The RAF's mission is to support the objectives of the British Ministry of Defence (MoD), which are to "provide the capabilities needed: to ensure the security and defence of the United Kingdom and overseas territories, including against terrorism; to support the Government’s foreign policy objectives particularly in promoting international peace and security". The RAF describe its mission statement as "... [to provide] An agile, adaptable and capable Air Force that, person for person, is second to none, and that makes a decisive air power contribution in support of the UK Defence Mission". The mission statement is supported by the RAF's definition of air power, which guides its strategy. Air power is defined as "the ability to project power from the air and space to influence the behaviour of people or the course of events".

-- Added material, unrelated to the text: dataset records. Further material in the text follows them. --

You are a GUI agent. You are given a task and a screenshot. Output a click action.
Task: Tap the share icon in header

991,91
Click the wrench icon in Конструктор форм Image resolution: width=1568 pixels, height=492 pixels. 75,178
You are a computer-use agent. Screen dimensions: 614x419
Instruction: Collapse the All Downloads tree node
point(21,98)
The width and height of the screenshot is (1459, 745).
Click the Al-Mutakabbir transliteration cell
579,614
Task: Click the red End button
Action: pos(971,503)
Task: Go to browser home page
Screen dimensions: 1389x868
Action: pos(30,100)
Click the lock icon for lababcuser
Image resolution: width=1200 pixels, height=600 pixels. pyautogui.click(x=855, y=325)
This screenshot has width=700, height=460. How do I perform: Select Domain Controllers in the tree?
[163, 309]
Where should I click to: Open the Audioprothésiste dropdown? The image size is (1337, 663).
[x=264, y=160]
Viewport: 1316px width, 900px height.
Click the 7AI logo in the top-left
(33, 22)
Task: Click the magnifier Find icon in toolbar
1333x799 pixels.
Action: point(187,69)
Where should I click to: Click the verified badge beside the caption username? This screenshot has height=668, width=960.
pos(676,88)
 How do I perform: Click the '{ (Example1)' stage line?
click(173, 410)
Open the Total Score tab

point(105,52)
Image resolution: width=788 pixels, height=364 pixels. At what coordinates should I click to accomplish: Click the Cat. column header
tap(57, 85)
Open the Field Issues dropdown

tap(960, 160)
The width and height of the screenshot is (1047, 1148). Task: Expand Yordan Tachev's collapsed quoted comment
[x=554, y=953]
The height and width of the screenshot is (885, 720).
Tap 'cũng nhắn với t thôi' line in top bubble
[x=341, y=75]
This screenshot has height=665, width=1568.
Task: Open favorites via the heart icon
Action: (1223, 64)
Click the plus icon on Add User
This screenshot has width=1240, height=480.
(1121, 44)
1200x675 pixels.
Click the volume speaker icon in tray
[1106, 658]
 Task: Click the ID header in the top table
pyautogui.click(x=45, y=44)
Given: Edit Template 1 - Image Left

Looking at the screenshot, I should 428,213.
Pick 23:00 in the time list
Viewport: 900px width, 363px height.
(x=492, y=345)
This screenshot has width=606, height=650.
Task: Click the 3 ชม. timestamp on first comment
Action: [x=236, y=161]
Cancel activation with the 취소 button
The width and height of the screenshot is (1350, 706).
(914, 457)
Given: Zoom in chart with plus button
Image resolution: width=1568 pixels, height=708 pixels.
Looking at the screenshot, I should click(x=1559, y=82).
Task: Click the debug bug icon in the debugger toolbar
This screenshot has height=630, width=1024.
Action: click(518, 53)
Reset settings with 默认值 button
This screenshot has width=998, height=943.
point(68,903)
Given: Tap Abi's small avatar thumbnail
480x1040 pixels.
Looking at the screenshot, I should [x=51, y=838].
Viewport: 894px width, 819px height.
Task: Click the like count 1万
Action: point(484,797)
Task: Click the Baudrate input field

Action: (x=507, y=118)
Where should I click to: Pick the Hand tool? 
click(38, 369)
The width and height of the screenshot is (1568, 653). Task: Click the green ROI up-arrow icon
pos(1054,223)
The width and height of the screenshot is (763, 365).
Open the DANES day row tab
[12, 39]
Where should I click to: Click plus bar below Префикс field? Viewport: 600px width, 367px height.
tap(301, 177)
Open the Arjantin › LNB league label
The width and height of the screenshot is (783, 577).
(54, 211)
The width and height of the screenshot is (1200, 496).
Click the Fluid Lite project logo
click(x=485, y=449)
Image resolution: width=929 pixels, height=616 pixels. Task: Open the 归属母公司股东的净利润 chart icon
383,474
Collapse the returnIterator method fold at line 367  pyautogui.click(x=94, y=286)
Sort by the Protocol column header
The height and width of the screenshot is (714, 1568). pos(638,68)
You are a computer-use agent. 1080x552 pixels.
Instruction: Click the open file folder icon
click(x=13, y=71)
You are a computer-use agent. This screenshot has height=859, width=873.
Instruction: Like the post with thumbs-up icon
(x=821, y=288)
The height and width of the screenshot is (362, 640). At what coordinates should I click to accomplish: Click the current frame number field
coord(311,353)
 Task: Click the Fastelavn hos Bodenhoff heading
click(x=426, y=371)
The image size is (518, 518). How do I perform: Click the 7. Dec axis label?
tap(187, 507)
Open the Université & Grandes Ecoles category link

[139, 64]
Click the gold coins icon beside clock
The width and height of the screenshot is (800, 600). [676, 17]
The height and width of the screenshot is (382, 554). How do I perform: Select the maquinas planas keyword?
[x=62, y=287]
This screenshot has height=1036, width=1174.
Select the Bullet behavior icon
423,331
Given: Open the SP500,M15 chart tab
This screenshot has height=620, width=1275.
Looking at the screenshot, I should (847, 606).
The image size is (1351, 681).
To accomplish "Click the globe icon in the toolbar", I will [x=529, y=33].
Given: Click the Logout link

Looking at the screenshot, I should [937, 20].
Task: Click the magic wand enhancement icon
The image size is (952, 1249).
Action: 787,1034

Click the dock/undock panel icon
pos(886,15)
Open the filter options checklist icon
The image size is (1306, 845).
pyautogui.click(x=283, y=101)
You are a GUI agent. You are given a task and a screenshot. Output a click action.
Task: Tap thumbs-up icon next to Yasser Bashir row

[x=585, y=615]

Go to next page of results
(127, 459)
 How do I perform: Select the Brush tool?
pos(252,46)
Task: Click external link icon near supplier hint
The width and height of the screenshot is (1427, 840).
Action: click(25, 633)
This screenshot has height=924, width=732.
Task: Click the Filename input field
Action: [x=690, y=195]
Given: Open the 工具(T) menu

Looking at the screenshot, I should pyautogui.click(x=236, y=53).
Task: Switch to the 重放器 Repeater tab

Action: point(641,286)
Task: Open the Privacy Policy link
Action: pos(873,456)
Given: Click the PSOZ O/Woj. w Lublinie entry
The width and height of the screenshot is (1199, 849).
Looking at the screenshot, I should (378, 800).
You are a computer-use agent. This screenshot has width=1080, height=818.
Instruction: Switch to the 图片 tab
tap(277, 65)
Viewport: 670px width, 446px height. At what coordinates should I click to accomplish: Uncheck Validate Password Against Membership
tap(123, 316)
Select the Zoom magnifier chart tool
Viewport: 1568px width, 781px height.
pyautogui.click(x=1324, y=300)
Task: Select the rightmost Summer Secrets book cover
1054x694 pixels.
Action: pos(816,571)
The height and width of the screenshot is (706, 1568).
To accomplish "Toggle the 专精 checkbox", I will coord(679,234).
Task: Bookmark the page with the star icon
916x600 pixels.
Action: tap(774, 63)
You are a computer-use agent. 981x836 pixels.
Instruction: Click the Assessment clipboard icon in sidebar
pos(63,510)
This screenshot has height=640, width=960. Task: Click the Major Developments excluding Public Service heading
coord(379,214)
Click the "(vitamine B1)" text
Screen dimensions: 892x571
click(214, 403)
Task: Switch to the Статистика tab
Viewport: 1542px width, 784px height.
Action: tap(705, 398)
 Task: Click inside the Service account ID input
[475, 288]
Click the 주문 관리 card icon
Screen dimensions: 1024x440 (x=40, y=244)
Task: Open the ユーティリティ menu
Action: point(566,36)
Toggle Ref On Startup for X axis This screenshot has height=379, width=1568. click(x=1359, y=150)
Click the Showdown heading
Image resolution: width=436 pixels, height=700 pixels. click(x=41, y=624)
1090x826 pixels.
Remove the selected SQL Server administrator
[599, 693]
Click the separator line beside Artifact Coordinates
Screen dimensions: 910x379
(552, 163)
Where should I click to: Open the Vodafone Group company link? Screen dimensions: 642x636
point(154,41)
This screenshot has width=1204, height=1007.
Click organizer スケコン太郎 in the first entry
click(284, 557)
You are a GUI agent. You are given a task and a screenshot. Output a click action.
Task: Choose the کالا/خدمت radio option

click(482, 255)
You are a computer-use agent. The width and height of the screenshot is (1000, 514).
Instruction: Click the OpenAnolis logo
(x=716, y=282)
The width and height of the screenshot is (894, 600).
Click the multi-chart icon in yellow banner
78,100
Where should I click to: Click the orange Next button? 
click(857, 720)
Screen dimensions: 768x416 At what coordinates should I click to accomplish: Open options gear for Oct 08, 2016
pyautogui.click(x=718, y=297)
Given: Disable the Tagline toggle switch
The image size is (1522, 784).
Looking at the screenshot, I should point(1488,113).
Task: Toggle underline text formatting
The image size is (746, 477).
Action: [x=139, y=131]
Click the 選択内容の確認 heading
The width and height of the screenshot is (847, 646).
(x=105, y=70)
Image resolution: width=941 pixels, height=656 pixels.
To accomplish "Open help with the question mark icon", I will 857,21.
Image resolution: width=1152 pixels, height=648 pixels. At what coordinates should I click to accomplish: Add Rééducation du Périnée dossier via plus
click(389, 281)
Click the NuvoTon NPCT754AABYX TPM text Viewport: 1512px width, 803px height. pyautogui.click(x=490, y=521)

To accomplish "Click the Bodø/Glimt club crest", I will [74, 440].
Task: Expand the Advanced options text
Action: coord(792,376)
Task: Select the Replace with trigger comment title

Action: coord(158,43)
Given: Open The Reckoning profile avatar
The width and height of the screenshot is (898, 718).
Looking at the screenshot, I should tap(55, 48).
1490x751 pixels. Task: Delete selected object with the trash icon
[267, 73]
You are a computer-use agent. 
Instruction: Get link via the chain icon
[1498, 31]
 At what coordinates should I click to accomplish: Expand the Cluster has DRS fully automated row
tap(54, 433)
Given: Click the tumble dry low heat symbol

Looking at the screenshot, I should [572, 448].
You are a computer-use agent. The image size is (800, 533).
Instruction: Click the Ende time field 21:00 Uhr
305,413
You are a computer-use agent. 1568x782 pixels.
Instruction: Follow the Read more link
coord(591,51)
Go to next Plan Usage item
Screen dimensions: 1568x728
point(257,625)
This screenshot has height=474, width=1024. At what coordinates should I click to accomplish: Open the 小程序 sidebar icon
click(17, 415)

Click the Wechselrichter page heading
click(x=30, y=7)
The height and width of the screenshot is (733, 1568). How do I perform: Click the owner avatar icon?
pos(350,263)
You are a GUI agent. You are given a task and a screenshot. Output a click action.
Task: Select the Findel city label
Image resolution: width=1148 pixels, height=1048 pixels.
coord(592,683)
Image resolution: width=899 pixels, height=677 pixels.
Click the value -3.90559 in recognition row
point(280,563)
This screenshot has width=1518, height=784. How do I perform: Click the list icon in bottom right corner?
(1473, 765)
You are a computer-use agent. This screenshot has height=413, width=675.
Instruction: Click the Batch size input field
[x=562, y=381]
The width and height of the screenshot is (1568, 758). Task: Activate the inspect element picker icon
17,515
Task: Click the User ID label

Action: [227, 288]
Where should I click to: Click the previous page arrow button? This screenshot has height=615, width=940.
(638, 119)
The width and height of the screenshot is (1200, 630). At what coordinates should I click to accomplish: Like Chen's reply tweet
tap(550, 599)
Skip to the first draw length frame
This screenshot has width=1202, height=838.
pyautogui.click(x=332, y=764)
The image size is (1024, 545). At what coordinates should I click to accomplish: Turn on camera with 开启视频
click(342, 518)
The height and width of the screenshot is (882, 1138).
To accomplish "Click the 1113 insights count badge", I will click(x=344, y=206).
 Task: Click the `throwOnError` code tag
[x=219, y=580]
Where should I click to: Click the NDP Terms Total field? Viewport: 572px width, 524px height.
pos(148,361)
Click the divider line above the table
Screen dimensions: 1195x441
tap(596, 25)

Today the Royal Air Force maintains an operational fleet of various types of aircraft, described by the RAF as being "leading-edge" in terms of technology. This largely consists of fixed-wing aircraft, including: fighter and strike aircraft, airborne early warning and control aircraft, ISTAR and SIGINT aircraft, aerial refueling aircraft and strategic and tactical transport aircraft. The majority of the RAF's rotary-wing aircraft form part of the tri-service Joint Helicopter Command in support of ground forces. Most of the RAF's aircraft and personnel are based in the UK, with many others serving on operations (principally over Iraq and Syria) or at long-established overseas bases (Ascension Island, Cyprus, Gibraltar, and the Falkland Islands). Although the RAF is the principal British air power arm, the Royal Navy's Fleet Air Arm and the British Army's Army Air Corps also deliver air power which is integrated into the maritime, littoral and land environments.

Selected article

The Victoria Cross (VC) is a military decoration awarded for valour "in the face of the enemy" to members of armed forces of some Commonwealth countries and previous British Empire territories. It takes precedence over all other postnominals and medals. It may be awarded to a person of any rank in any service and civilians under military command, and is presented to the recipient by the British monarch during an investiture held at Buckingham Palace. It is the joint highest award for bravery in the United Kingdom with the George Cross, which is the equivalent honour for valour not "in the face of the enemy".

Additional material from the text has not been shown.